> [SOURCE DOCUMENT]:
RE: [PATCH] KVM: x86: enable dirty log gradually in small chunks

From: "Zhoujian (jay)" <jianjay.zhou@huawei.com>
To: Peter Xu <peterx@redhat.com>
Cc: Paolo Bonzini <pbonzini@redhat.com>,
	"kvm@vger.kernel.org" <kvm@vger.kernel.org>,
	"wangxin (U)" <wangxinxin.wang@huawei.com>,
	"linfeng (M)" <linfeng23@huawei.com>,
	"Huangweidong (C)" <weidong.huang@huawei.com>,
	"Liujinsong (Paul)" <liu.jinsong@huawei.com>
Subject: RE: [PATCH] KVM: x86: enable dirty log gradually in small chunks
Date: Wed, 19 Feb 2020 04:11:48 +0000	[thread overview]
Message-ID: <B2D15215269B544CADD246097EACE7474BAFEBB5@DGGEMM528-MBX.china.huawei.com> (raw)
In-Reply-To: <20200218172627.GD1408806@xz-x1>

Hi Peter,

> -----Original Message-----
> From: Peter Xu [mailto:peterx@redhat.com]
> Sent: Wednesday, February 19, 2020 1:26 AM
> To: Zhoujian (jay) <jianjay.zhou@huawei.com>
> Cc: Paolo Bonzini <pbonzini@redhat.com>; kvm@vger.kernel.org; wangxin (U)

> [DATA FOR ANALYSIS]:

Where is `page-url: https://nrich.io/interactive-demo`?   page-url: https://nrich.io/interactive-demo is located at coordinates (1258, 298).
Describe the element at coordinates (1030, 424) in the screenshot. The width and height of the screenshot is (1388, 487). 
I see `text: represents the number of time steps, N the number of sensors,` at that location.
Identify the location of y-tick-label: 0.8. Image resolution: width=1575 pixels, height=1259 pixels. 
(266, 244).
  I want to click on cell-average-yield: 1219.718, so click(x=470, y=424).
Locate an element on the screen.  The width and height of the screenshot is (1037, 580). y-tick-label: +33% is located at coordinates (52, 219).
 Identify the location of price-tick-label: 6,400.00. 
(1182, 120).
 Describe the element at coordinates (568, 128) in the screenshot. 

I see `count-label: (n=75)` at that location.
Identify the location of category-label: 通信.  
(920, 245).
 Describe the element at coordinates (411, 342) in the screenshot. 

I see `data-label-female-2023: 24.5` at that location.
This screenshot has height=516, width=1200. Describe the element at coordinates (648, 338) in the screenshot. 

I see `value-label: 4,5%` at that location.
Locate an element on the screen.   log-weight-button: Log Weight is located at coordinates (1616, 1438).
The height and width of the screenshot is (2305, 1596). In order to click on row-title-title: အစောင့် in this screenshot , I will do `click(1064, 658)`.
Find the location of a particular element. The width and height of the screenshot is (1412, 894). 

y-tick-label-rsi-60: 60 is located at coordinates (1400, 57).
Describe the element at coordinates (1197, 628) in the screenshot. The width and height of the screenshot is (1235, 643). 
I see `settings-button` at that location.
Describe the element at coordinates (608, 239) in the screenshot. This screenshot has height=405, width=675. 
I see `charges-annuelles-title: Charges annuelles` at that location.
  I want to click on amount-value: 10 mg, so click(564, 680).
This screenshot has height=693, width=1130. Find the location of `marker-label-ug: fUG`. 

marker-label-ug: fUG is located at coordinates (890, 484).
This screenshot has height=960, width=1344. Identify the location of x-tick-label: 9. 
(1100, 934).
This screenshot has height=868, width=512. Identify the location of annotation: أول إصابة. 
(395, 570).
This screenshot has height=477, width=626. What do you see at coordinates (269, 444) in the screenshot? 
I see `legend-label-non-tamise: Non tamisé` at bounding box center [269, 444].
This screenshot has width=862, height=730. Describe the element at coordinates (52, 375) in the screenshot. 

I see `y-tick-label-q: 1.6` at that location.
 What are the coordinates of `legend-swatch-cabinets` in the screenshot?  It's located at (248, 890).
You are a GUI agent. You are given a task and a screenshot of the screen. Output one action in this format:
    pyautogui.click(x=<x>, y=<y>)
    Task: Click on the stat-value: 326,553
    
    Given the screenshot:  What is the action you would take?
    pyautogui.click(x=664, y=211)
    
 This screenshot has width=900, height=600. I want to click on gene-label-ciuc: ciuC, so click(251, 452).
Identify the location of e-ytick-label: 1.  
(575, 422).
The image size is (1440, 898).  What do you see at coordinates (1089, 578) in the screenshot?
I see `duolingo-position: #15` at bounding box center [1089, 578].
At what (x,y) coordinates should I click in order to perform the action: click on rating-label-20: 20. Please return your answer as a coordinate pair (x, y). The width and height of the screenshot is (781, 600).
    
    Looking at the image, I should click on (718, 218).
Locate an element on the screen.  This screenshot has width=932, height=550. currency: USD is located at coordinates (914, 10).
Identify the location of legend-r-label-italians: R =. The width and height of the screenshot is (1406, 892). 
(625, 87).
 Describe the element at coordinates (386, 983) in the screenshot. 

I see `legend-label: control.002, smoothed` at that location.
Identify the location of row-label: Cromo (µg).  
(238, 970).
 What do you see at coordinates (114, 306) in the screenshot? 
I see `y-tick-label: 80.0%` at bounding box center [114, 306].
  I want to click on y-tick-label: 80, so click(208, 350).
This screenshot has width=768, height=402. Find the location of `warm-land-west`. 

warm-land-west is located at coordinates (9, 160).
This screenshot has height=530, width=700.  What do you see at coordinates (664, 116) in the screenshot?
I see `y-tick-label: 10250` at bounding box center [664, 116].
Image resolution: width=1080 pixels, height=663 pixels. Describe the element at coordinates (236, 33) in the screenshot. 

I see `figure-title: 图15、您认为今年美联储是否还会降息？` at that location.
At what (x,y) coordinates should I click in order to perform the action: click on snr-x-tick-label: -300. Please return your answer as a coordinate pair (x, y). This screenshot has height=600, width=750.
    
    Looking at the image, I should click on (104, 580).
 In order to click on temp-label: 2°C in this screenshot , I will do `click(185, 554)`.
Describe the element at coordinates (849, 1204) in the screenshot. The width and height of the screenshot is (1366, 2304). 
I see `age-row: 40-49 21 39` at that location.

> [ACTIVITIES]:
(a) Transcribe the KVM patch email word for word, starting with "In-Reply-To: <20200218172627.GD1408806@xz-x1>" and going on through "kvm@vger.kernel.org; wangxin (U)".
(b) In the records, rewrite everything from the first line through the line containing "I want to click on cell-average-yield: 1219.718, so", changing "screenshot" to "screen capture" and leaving the rest untouched.

> [TASK-BY-TASK OUTPUTS]:
(a)
In-Reply-To: <20200218172627.GD1408806@xz-x1>

Hi Peter,

> -----Original Message-----
> From: Peter Xu [mailto:peterx@redhat.com]
> Sent: Wednesday, February 19, 2020 1:26 AM
> To: Zhoujian (jay) <jianjay.zhou@huawei.com>
> Cc: Paolo Bonzini <pbonzini@redhat.com>; kvm@vger.kernel.org; wangxin (U)

(b)
Where is `page-url: https://nrich.io/interactive-demo`?   page-url: https://nrich.io/interactive-demo is located at coordinates (1258, 298).
Describe the element at coordinates (1030, 424) in the screen capture. The width and height of the screen capture is (1388, 487). 
I see `text: represents the number of time steps, N the number of sensors,` at that location.
Identify the location of y-tick-label: 0.8. Image resolution: width=1575 pixels, height=1259 pixels. 
(266, 244).
  I want to click on cell-average-yield: 1219.718, so click(x=470, y=424).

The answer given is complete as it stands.